*Task directions*: Starting with the line that contains "is (284, 2576)." and going on through the end of the items below, turn those lines into a Markdown table with the columns No. and Text, one row per line and no rows for blank lines. Leave the pictures out of the table.

*Given records*:
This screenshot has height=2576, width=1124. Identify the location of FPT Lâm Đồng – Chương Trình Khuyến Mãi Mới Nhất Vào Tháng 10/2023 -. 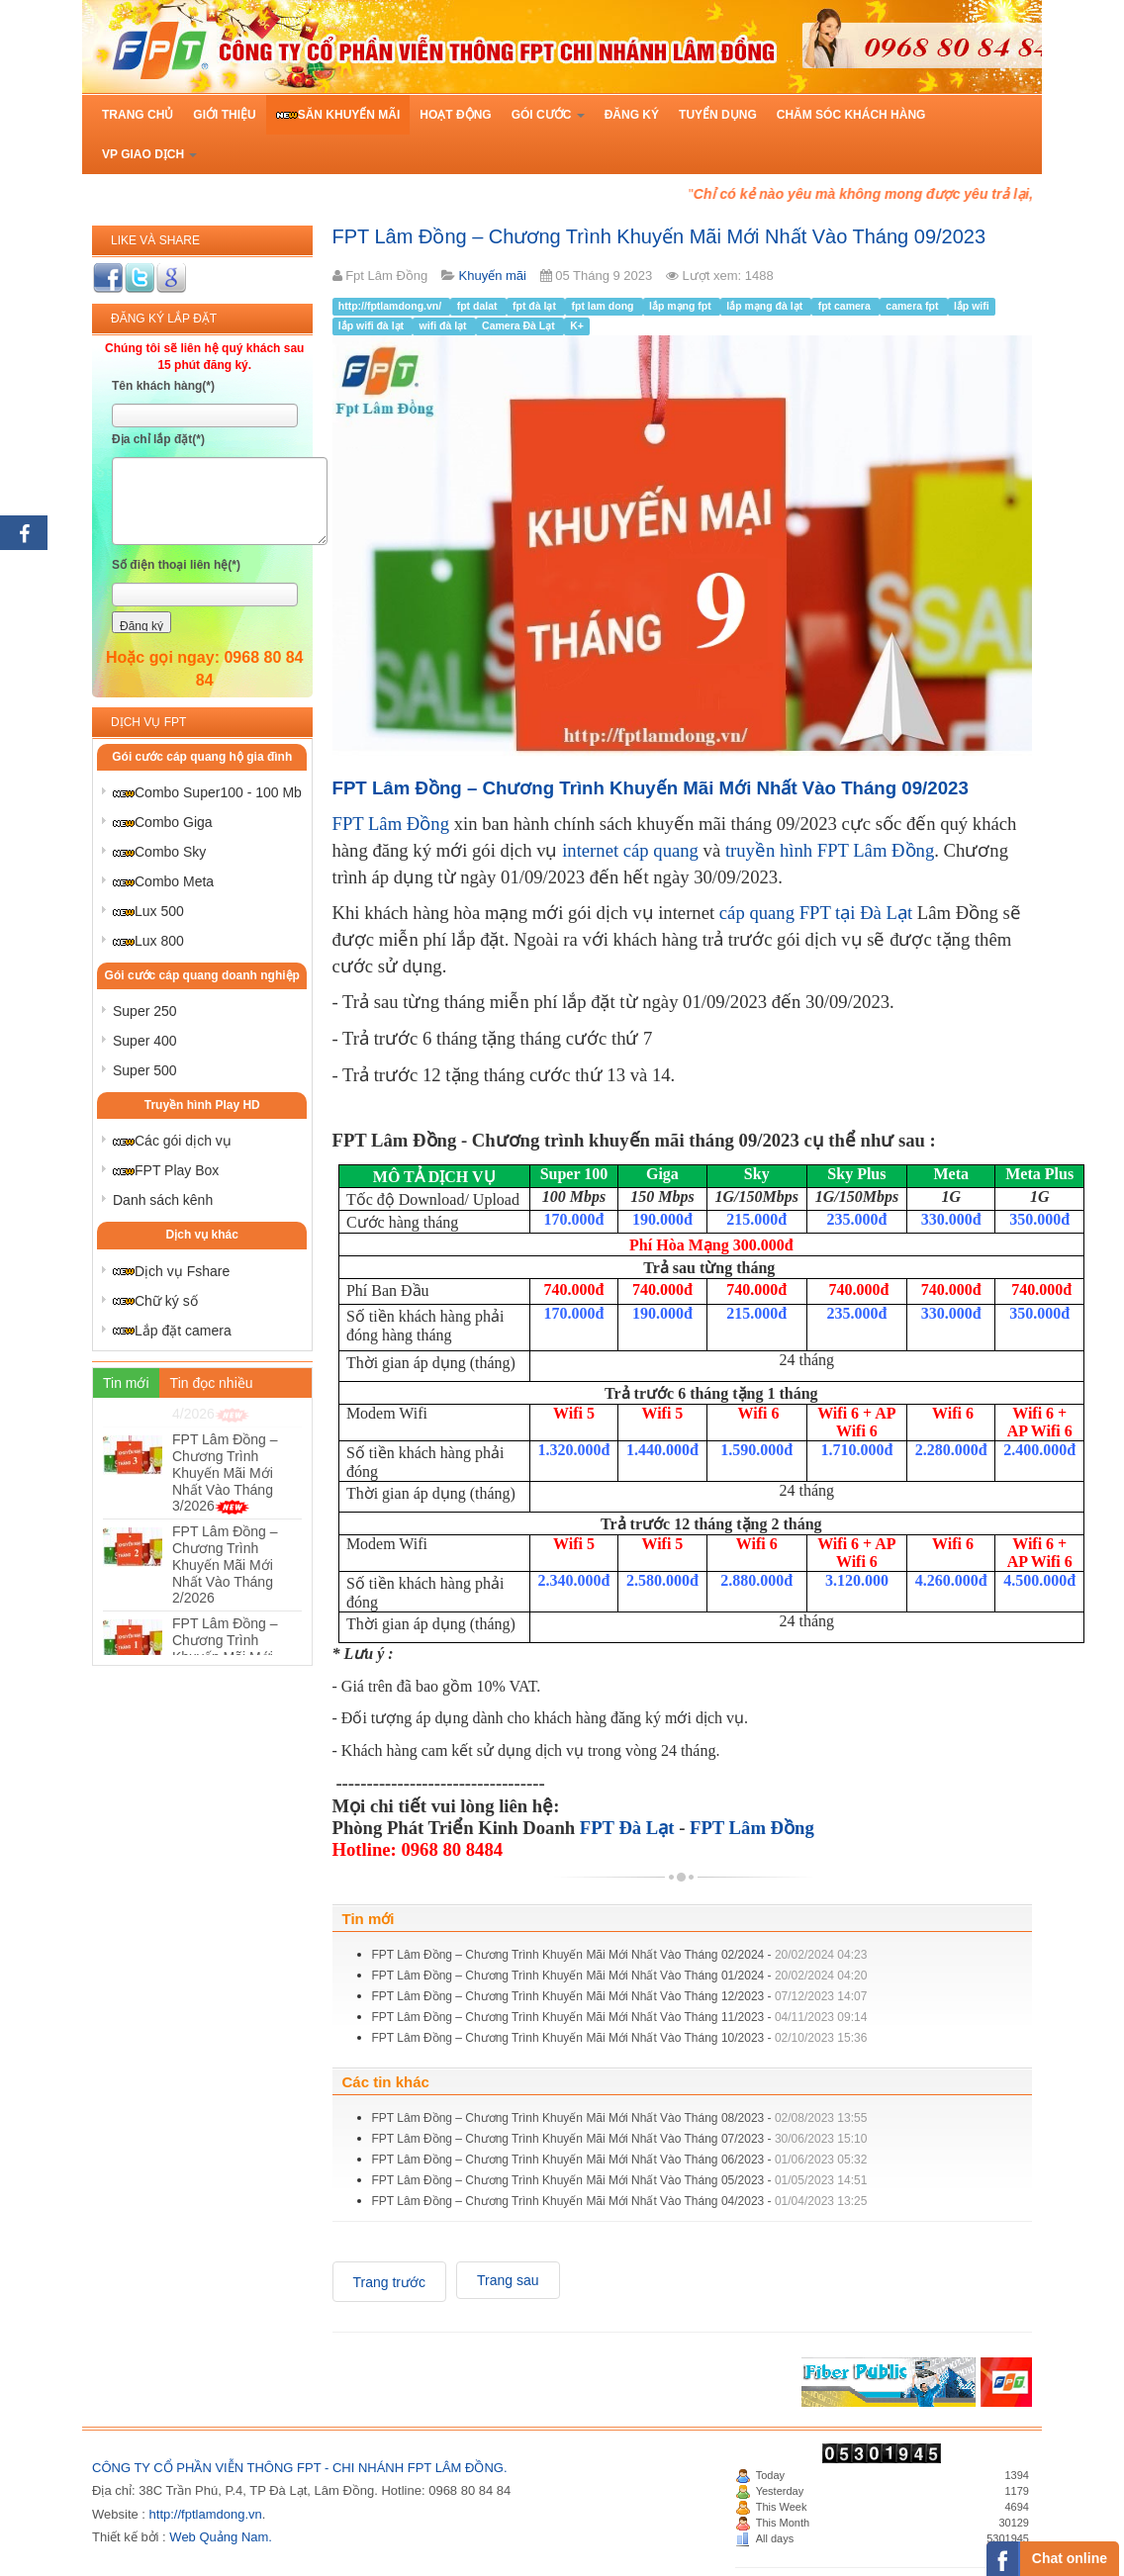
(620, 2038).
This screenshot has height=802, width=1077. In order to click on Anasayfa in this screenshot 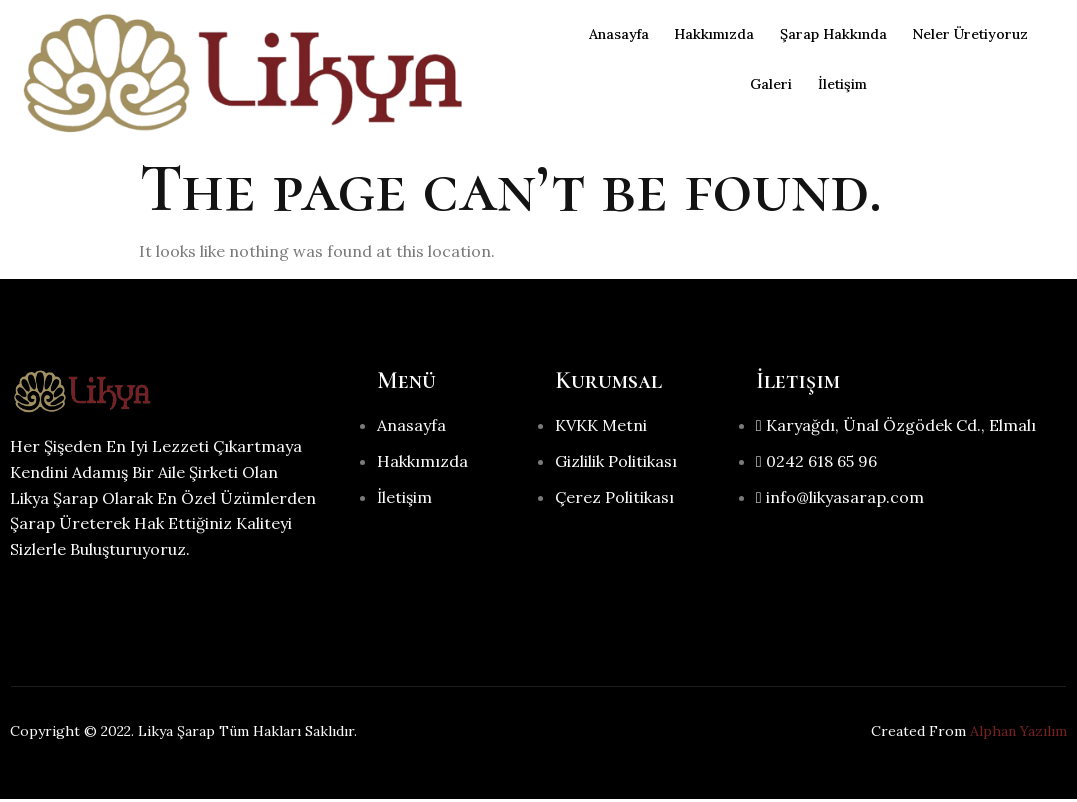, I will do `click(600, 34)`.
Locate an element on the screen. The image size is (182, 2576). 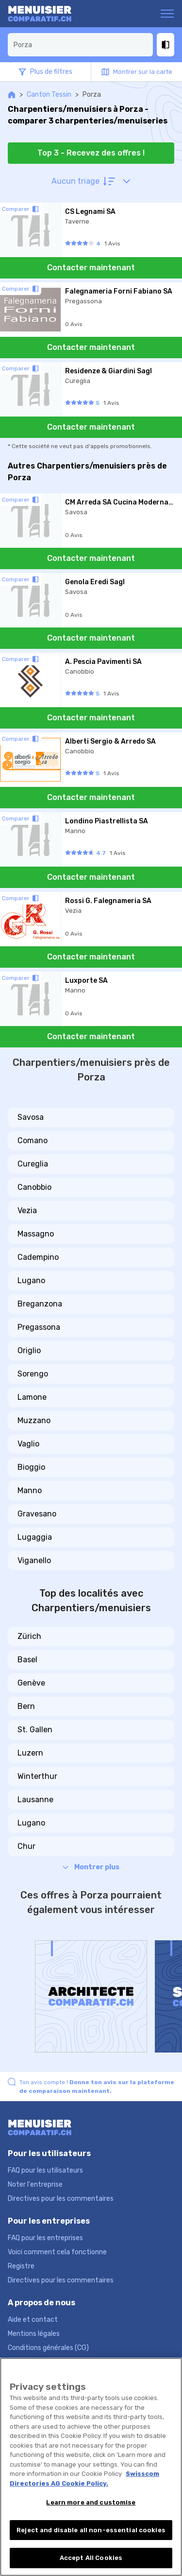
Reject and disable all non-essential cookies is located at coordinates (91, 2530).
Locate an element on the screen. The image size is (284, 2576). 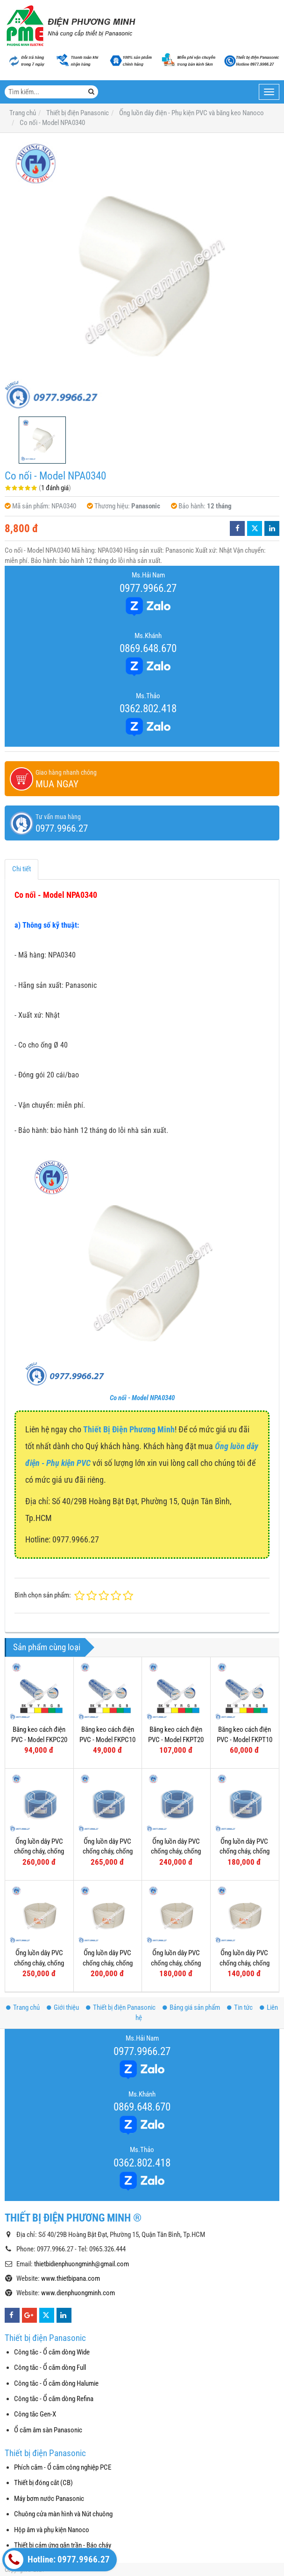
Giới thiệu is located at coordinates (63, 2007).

*Finished exercise*:
| No. | Text |
|---|---|
| 1 | Locate an element on the screen. The image size is (284, 2576).  |
| 2 | Giới thiệu is located at coordinates (63, 2007). |